Tanım gereği bir ekonominin potansiyel olarak gelir yaratabilme kabiliyetini gösteren bir ölçü oluşturmak, mevcutta gözlemleyebildiğimiz sabit fiyatlarla gayri safi yurtiçi hasıla (GSYİH) rakamları kullanılarak mümkündür. Potansiyel gelir bir ekonominin kendi öz kaynaklarıyla oluşturabileceği gelir düzeyidir ve bir bakıma ekonomik büyümenin finansmanı için kullanılabilecek potansiyel kaynak olarak da düşünülebilir. Zira iç tasarruflarımıza temel teşkil eden gelirin de bu olduğu düşünüldüğünde, potansiyel gelir üzerinden bir ekonominin potansiyel olarak erişebileceği maksimum iç tasarruf miktarını da bu şekilde kabaca tesbit edebilmekteyiz.

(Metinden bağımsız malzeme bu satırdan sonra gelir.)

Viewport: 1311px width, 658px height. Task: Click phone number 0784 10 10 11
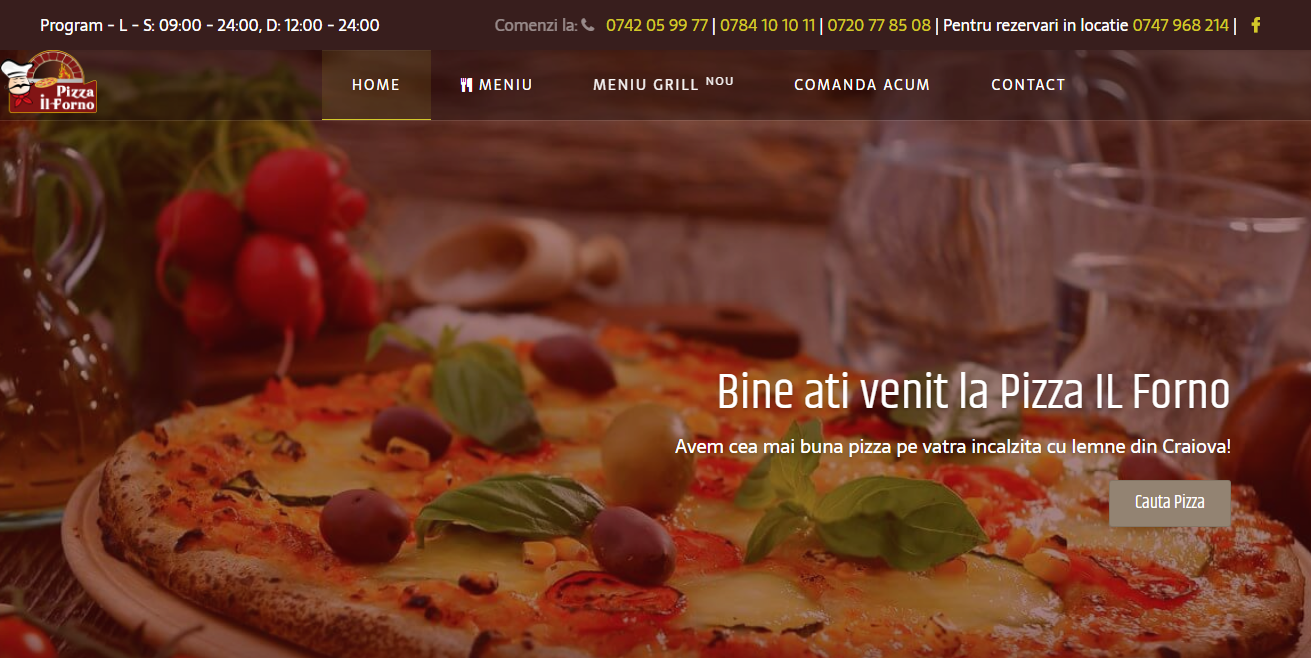767,25
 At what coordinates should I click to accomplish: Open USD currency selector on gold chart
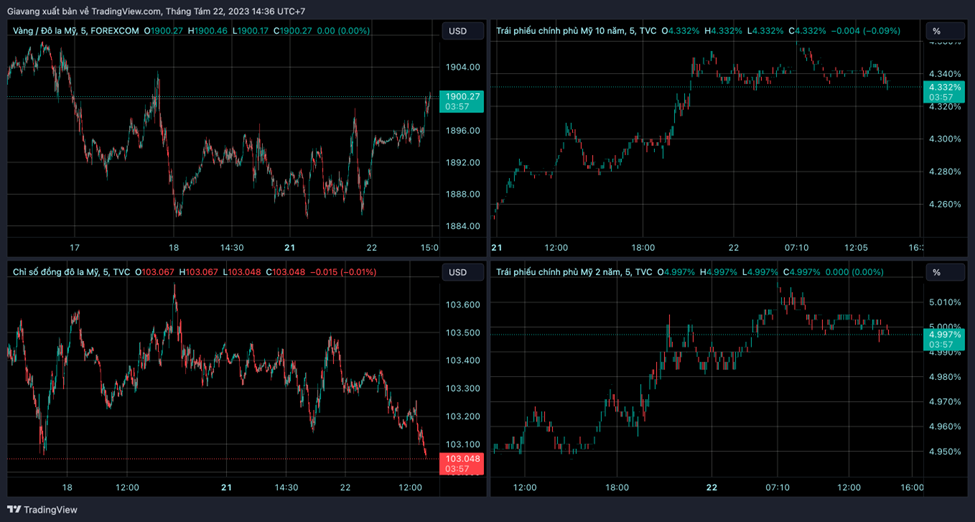click(458, 31)
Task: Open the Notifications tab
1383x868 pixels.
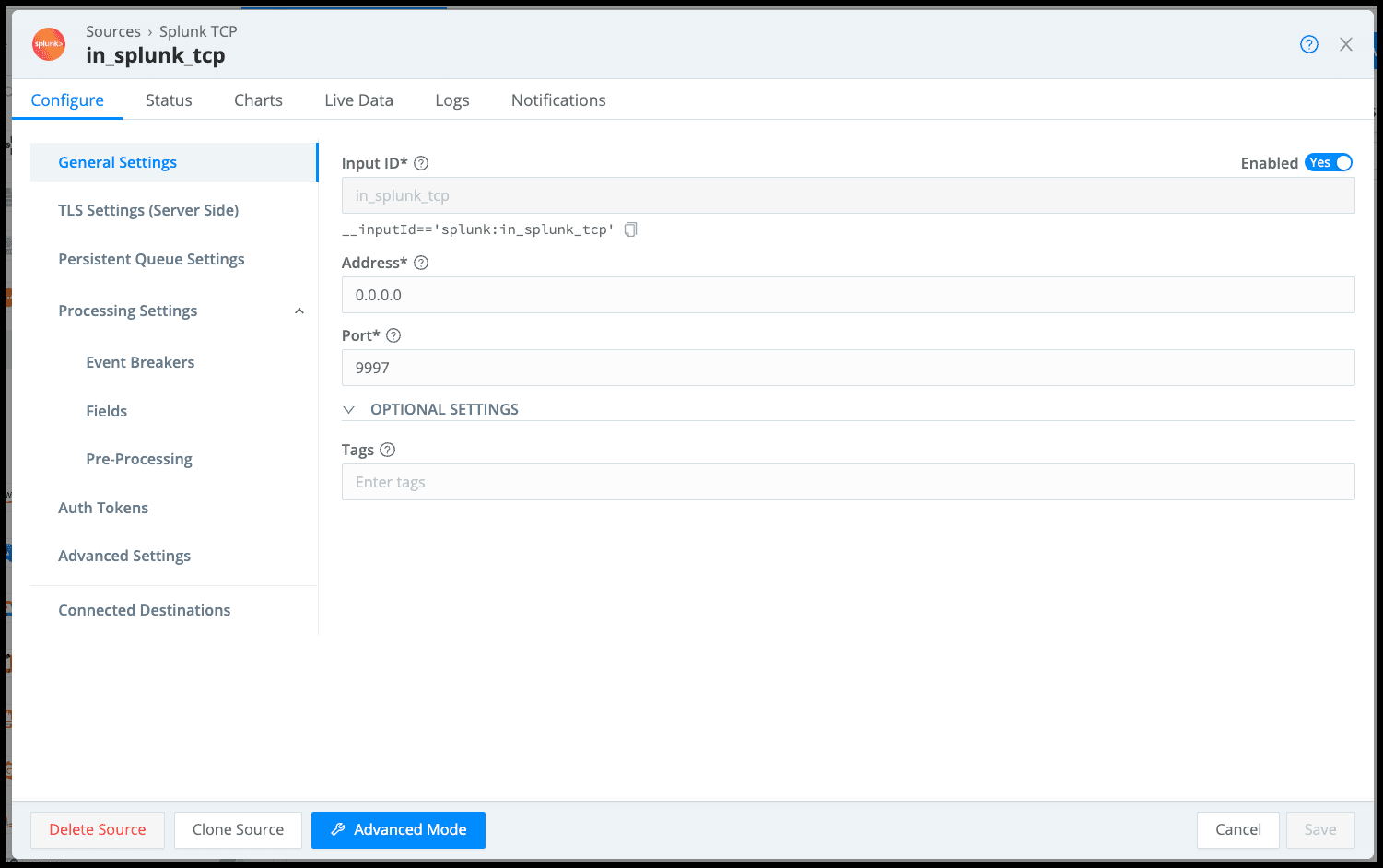Action: point(558,100)
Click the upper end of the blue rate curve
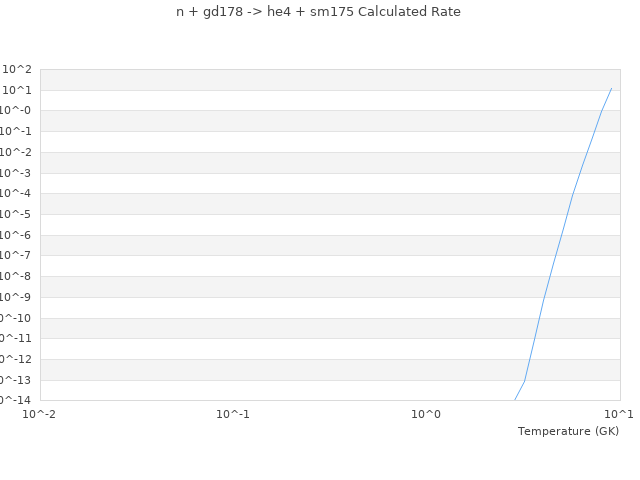Image resolution: width=640 pixels, height=480 pixels. tap(611, 88)
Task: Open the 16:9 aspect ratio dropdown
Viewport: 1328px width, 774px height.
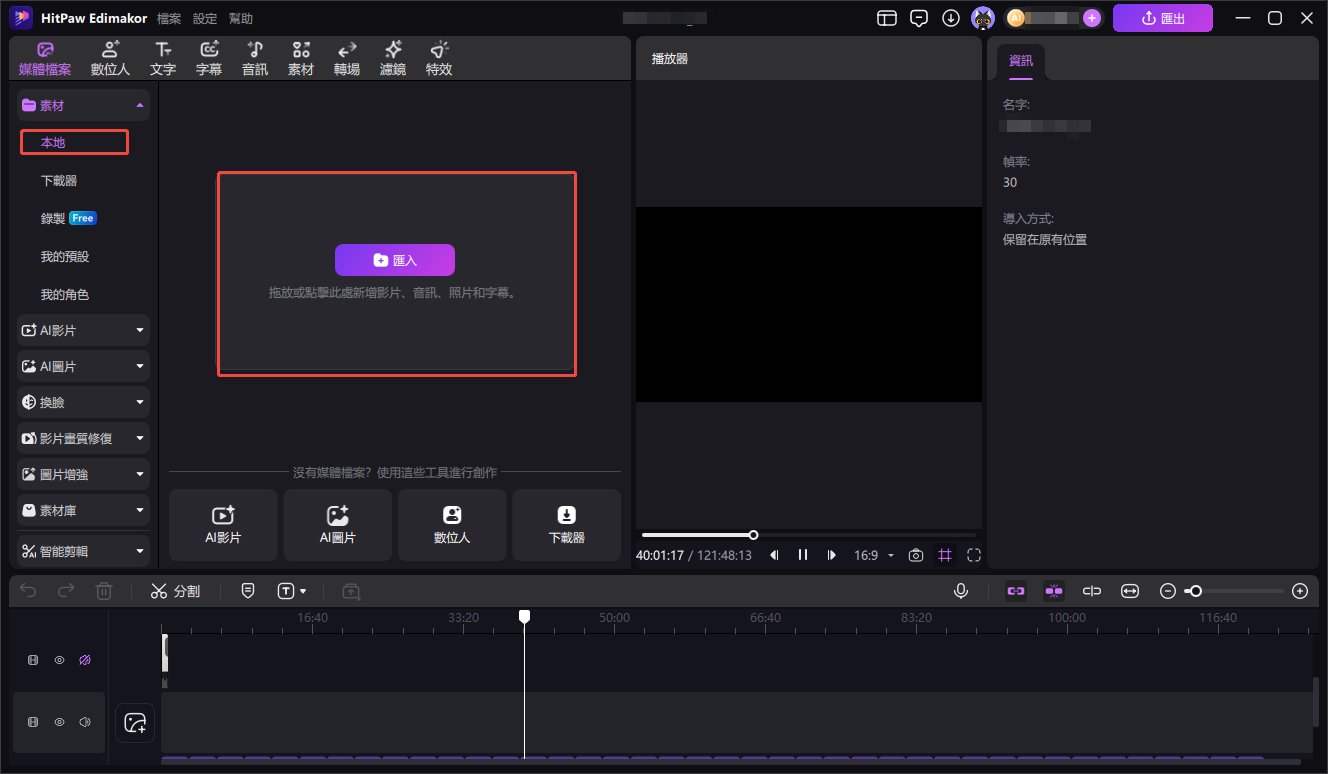Action: (874, 555)
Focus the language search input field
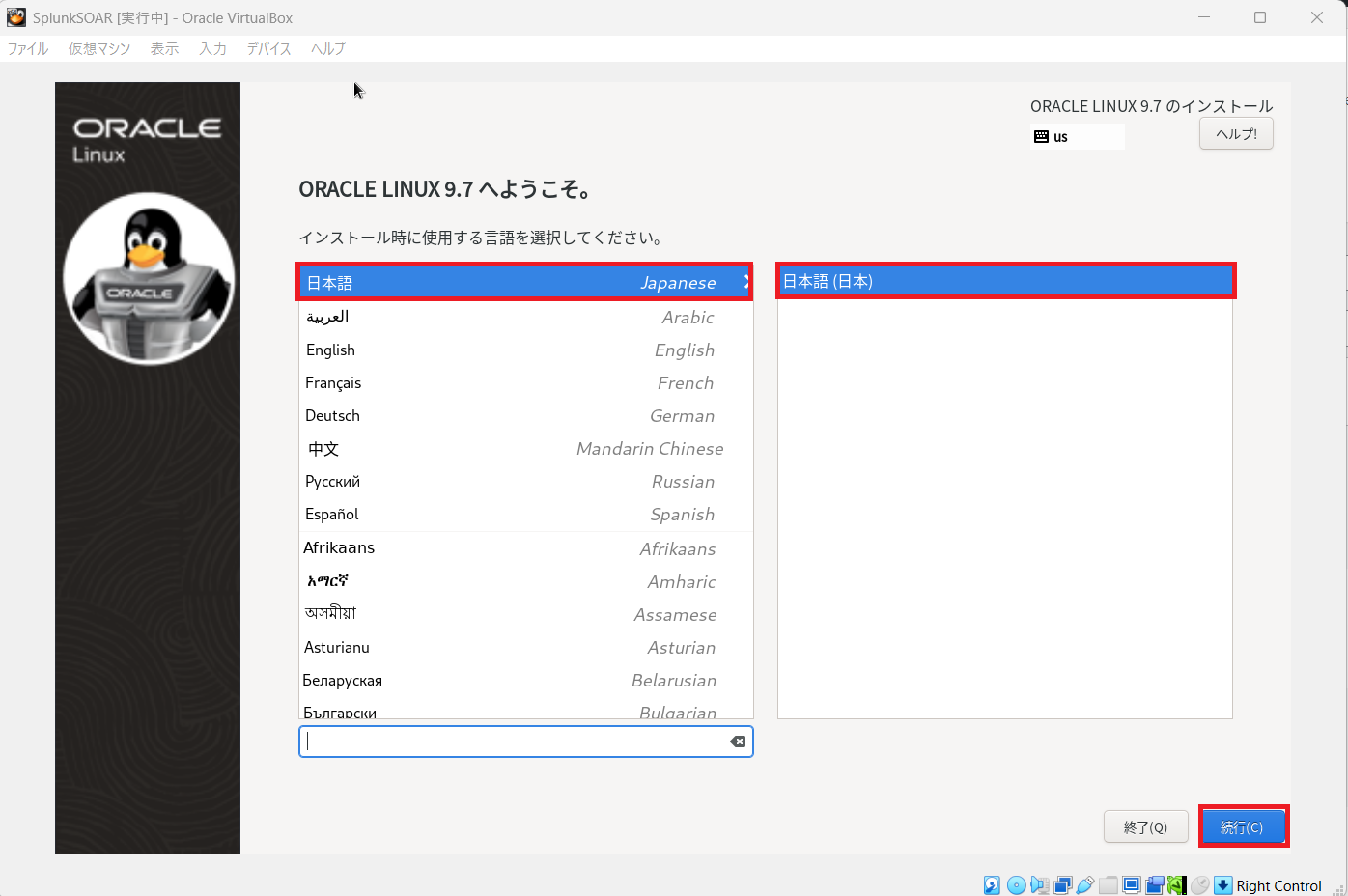The width and height of the screenshot is (1348, 896). click(512, 742)
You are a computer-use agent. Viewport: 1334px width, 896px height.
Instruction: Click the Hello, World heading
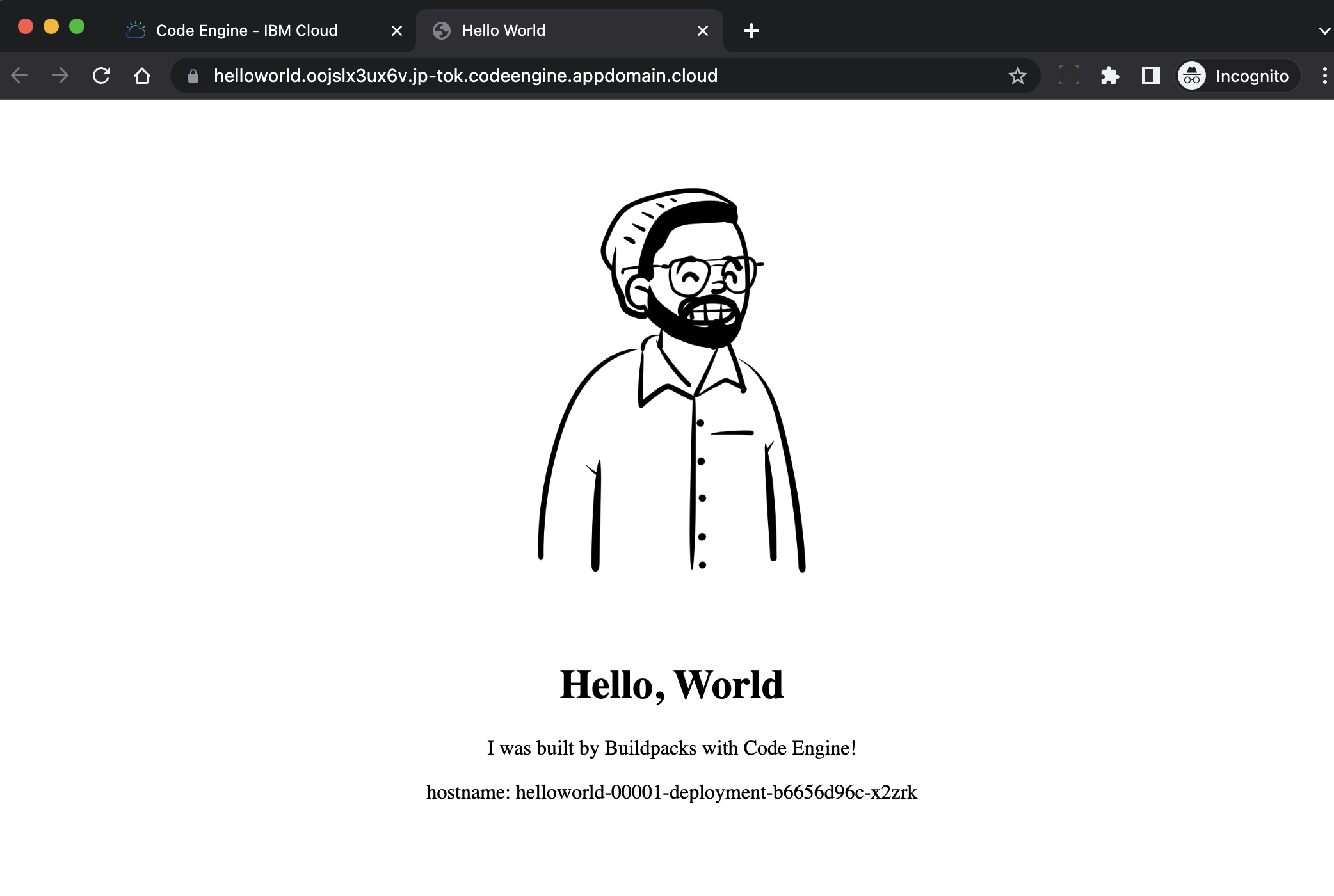(x=671, y=685)

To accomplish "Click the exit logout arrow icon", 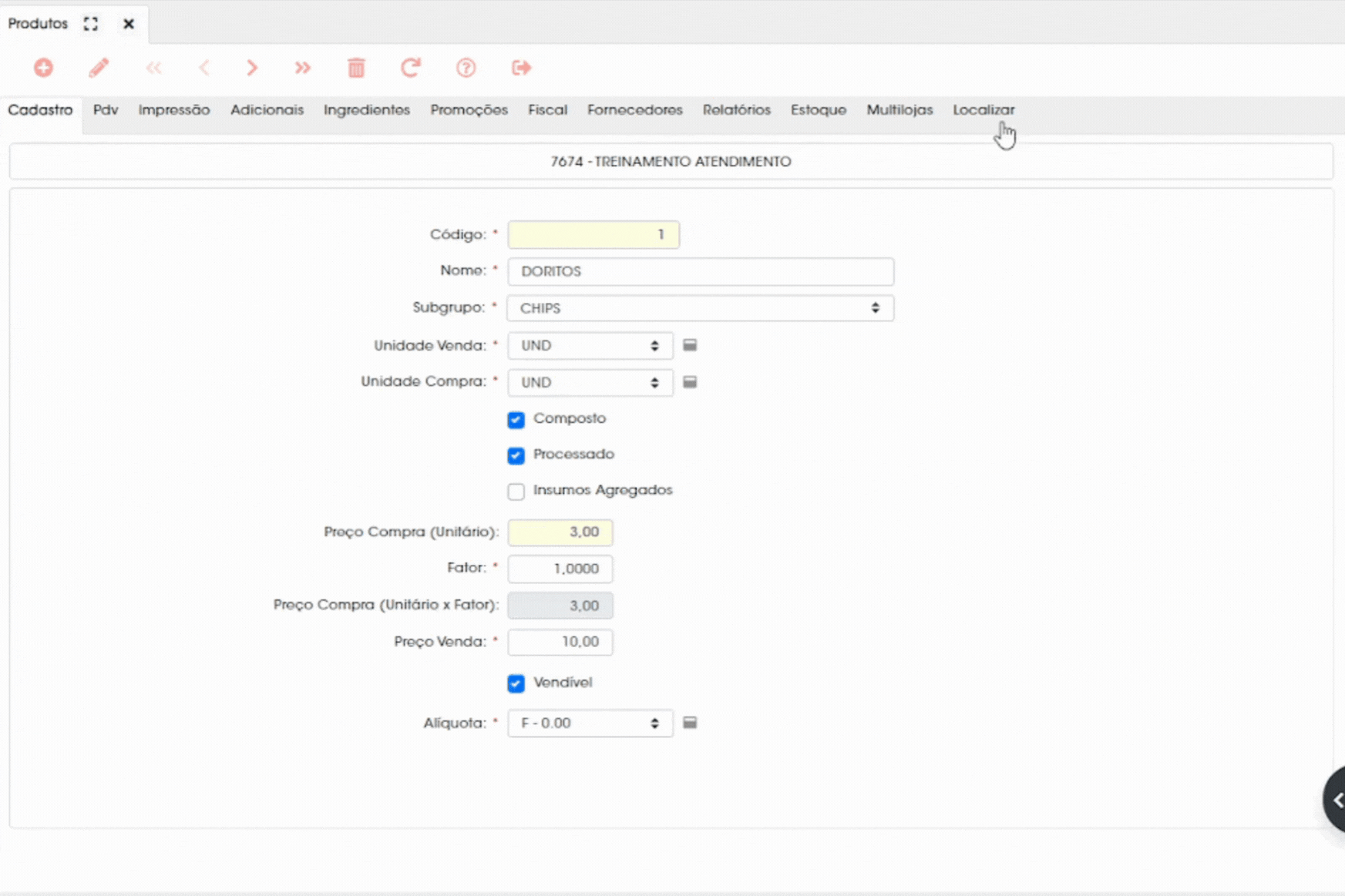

Ampirik olarak Türkiye ekonomisi için hesapladığımız potansiyel gelir büyüme serisi Şekil 1’ de görülmektedir. Bu şekil, Türkiye ekonomisine ait olan mevsimsel etkilerden arındırılmış sabit fiyatlarla GSYİH serisi üzerinden birtakım istatistiki hesaplamalar neticesinde oluşturulan trend değerleri kullanılarak elde edilmiştir.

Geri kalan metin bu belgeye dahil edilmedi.